| Your task |
Please find every line below that contains the string "icon" and copy each one. Case counts.

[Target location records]
Begin

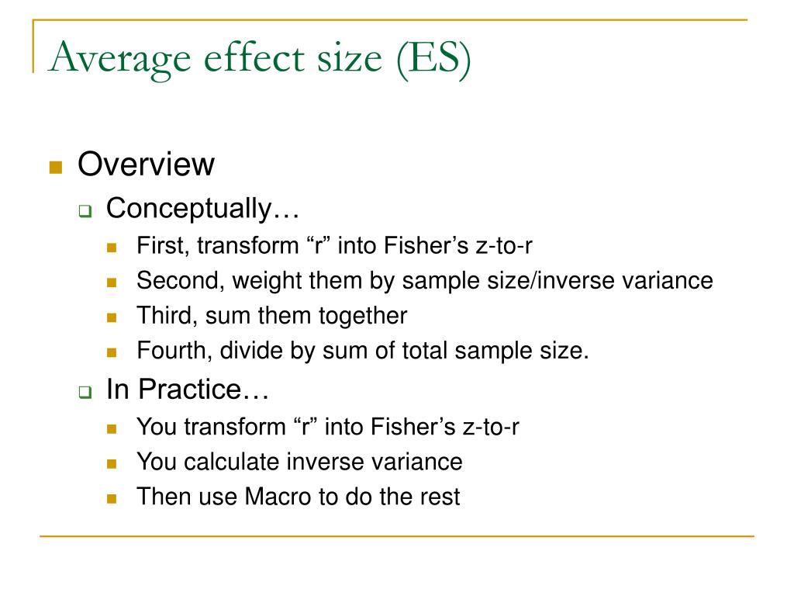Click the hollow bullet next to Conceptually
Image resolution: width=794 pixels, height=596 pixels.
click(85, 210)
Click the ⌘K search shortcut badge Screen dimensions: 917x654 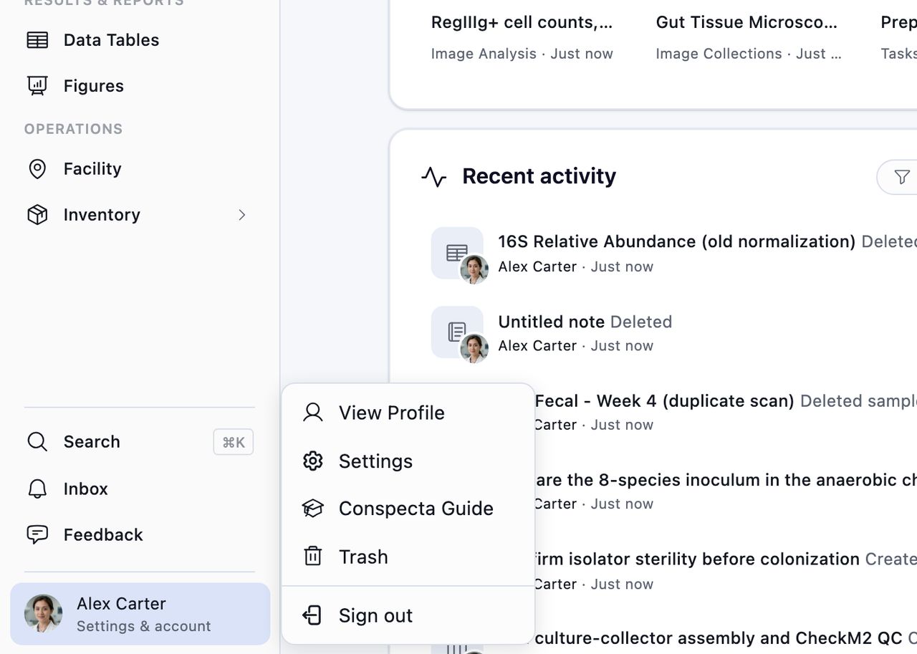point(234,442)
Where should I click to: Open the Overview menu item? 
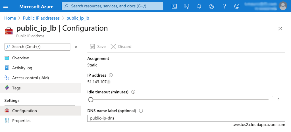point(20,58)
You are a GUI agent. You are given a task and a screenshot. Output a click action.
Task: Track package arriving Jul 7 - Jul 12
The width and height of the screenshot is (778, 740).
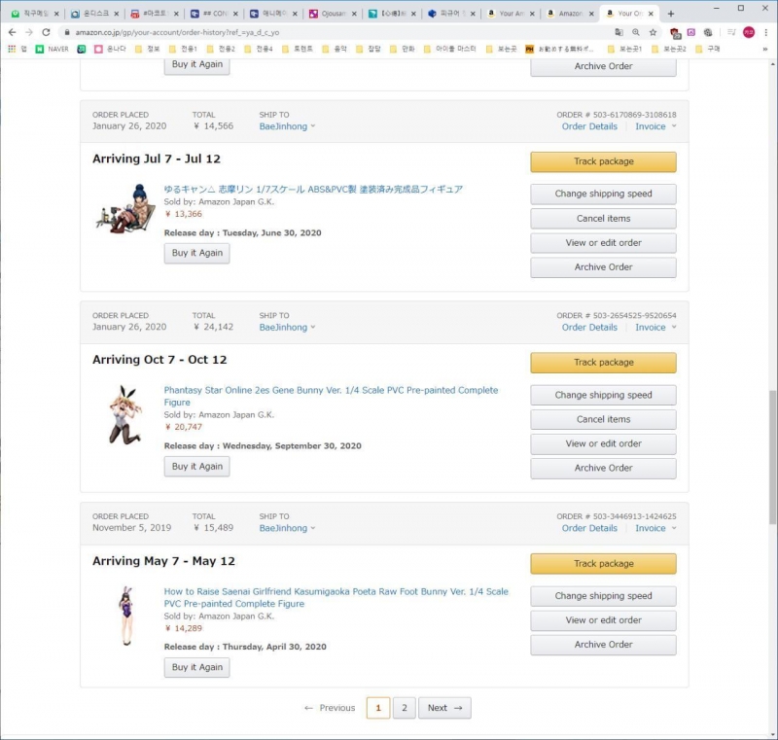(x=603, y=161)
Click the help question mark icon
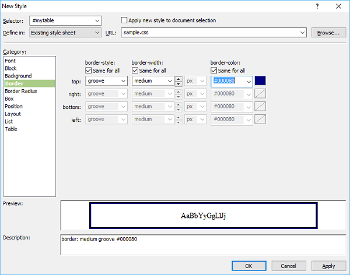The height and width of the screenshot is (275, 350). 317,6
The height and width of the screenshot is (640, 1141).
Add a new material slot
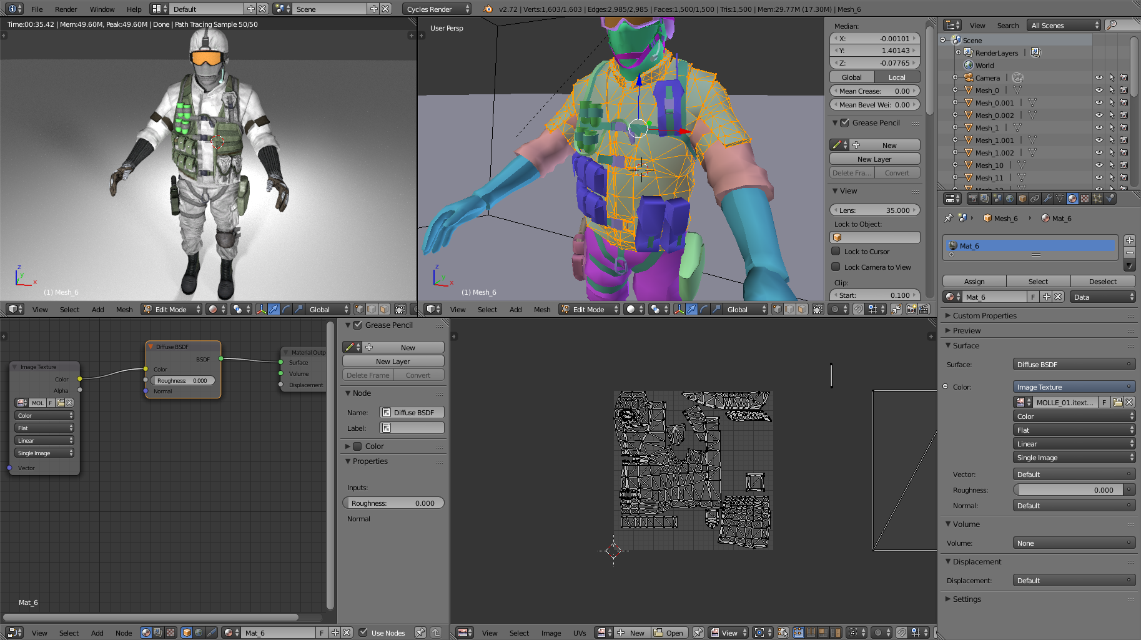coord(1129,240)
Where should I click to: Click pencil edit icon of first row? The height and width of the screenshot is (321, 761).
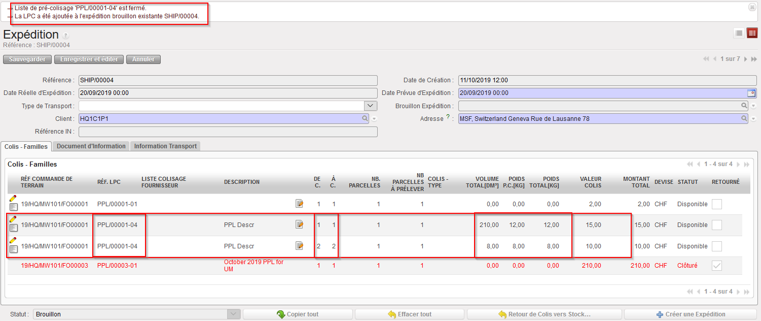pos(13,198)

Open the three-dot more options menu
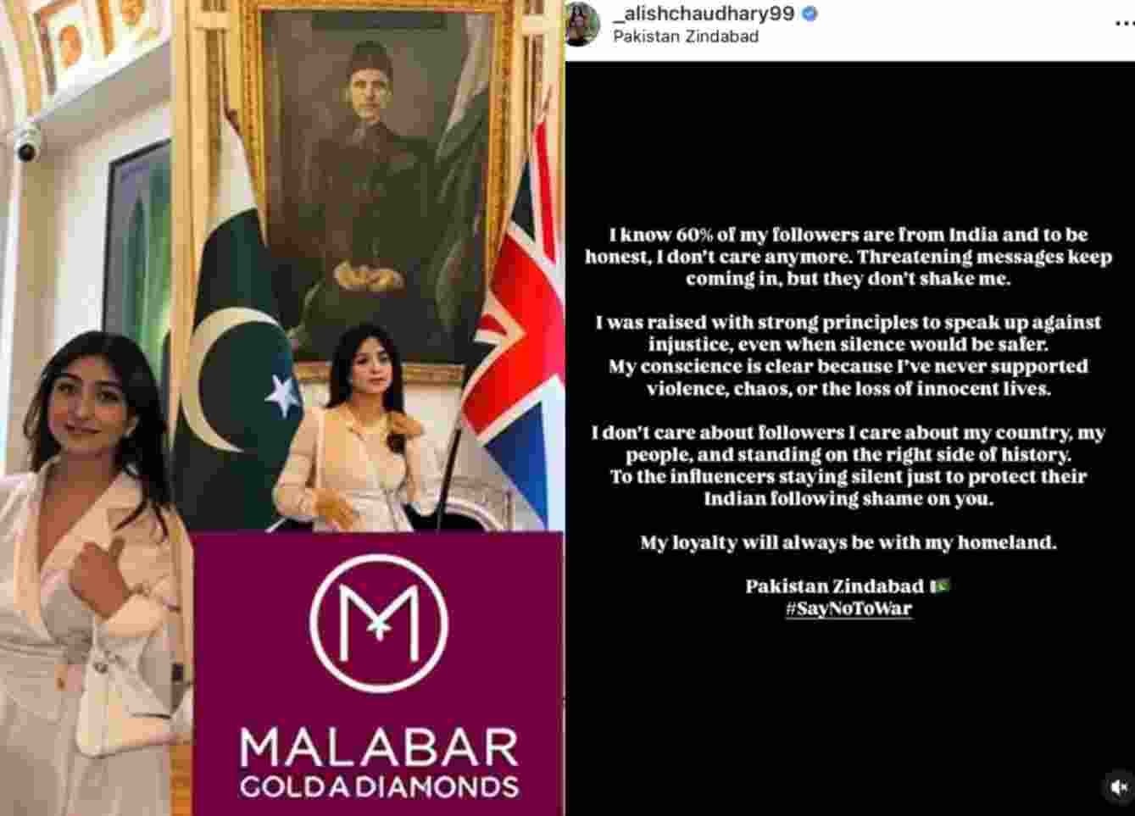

End

| Complete output |
Click the help question mark icon
Where should I click to: Click pencil edit icon of first row? The height and width of the screenshot is (321, 761).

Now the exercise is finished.